-- start PASSAGE SHOWN --
Oil inventory numbers out in about 30 mins so watch those numbers as they will impact the indexes. Higher I suspect and lower for oil equities. Just a guess.


So just as I left yesterday, the market decided to turn around and head higher. Oh well, just another data point indicating how the bulls control this market and how they buy each and every dip.

Market internals closed mixed while GOOG got back about $6 from its recently lost gains. AAPL closed green while the brokers closed mainly lower with the exception of MS.

The NAZ and the semis continued to lag and closed in the red but look to have some jig this morning as they try to play catch up.

If you look at the DJIA chart with the pivot points inserted, you can see the lows forming at the second level of support near 12,400, oscillation and indecision near initial support at 12,420 and the highs near resistance at 12,480. The only way to daytrade these indexes is with the pivot points up on all the major mkt indexes and watching the ones that are in play. More times than not its the DJIA/SPX combo.

I intend to sit here and make some money today trading the YM- the Pivot Point is 12,540 with support and resistance about 40 points below and 60 points above.



Markets are bouncing around under the flatline with DJIA and SPX the best performing of the major market indexes and NDX and RUT the worst.

Strongest sectors continue to be metals oils and drugs while semis, airlines, retail, brokers, and internet act worst.

Market internals are well off their morning lows as 600 are net lower on NYSE and 950 are net lower on NAZ.

The OIH bounced off the $142 level but I wasn't quick enough to act. I will however look to buy any afternoon pullbacks for a swing trade higher.

Banks brokers and semis are all doing poorly causing me to forego any long daytrades and I don't want to short either so I will be probably be taking the rest of the day for errands.

Oh, and the best financial journalist. He is on Bloomberg TV early in the morning and is the clear speaking, not bullish or bearish Brian Sullivan. Check him out early in the morning instead of the CNBC bubblites.


As expected, the markets opened lower with the NAZ imploding the most and the DJIA hanging in the best.

Strongest sectors include metals, drugs, and oils which have flipped to green. To the downside are semis, retail, tech, airlines, internets, small caps and trannies.

Market internals have improved a bit but show red 1,000 on each the NYSE and the NAZ.

GOOG is trading flat while GS and AAPL are both down about 1%.

I am starting to search for some stocks that look interesting for 2007- one that certaintly deserves some work is AMGN. It is down for 2006 and every one is scared about dems and lowered numbers. We will see.

One other thing, a best and worst financial journalist for 2006. I will give the worst first. See picture above.
-- end PASSAGE SHOWN --
— TASK 1 —
What Pivot Point does the market commentary give for trading the YM?
-- start DATA FOR PROCESSING --
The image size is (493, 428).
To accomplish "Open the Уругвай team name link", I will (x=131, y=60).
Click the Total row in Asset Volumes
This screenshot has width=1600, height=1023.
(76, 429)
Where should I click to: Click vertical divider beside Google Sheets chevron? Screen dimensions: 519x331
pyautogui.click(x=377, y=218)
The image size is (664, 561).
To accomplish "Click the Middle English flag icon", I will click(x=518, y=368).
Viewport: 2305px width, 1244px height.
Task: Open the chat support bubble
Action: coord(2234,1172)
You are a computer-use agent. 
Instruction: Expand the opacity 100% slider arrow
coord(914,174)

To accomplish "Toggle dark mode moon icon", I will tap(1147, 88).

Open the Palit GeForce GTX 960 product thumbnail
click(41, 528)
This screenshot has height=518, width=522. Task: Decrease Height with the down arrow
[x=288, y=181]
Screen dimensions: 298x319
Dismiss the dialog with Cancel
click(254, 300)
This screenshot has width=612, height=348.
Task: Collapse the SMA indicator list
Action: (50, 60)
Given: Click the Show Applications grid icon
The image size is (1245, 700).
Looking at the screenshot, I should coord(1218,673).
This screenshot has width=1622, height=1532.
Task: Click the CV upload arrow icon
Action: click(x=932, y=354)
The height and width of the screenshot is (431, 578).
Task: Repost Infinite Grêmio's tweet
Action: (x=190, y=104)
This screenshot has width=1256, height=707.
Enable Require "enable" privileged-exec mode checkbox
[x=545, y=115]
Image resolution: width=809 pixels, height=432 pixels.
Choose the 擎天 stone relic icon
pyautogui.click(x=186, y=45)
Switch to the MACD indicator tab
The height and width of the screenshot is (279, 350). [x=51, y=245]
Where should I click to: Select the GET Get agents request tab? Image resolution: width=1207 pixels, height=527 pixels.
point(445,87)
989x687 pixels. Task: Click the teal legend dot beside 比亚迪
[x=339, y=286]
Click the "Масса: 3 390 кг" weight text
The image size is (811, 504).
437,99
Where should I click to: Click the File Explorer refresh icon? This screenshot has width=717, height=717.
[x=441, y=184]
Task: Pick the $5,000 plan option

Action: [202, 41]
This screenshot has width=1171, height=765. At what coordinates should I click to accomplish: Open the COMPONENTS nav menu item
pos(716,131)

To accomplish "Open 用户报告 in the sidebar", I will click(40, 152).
-- end DATA FOR PROCESSING --
— TASK 2 —
Express the part of the listing that opens with the line containing "Image resolution: width=809" and closes with the line containing "Action: [202, 41]" as a Markdown table with the columns Row and Line. Number each line and leave out blank lines.

— EXPECTED ANSWER 1 —
12,540

— EXPECTED ANSWER 2 —
| Row | Line |
|---|---|
| 1 | Image resolution: width=809 pixels, height=432 pixels. |
| 2 | Choose the 擎天 stone relic icon |
| 3 | pyautogui.click(x=186, y=45) |
| 4 | Switch to the MACD indicator tab |
| 5 | The height and width of the screenshot is (279, 350). [x=51, y=245] |
| 6 | Where should I click to: Select the GET Get agents request tab? Image resolution: width=1207 pixels, height=527 pixels. |
| 7 | point(445,87) |
| 8 | 989x687 pixels. Task: Click the teal legend dot beside 比亚迪 |
| 9 | [x=339, y=286] |
| 10 | Click the "Масса: 3 390 кг" weight text |
| 11 | The image size is (811, 504). |
| 12 | 437,99 |
| 13 | Where should I click to: Click the File Explorer refresh icon? This screenshot has width=717, height=717. |
| 14 | [x=441, y=184] |
| 15 | Task: Pick the $5,000 plan option |
| 16 | Action: [202, 41] |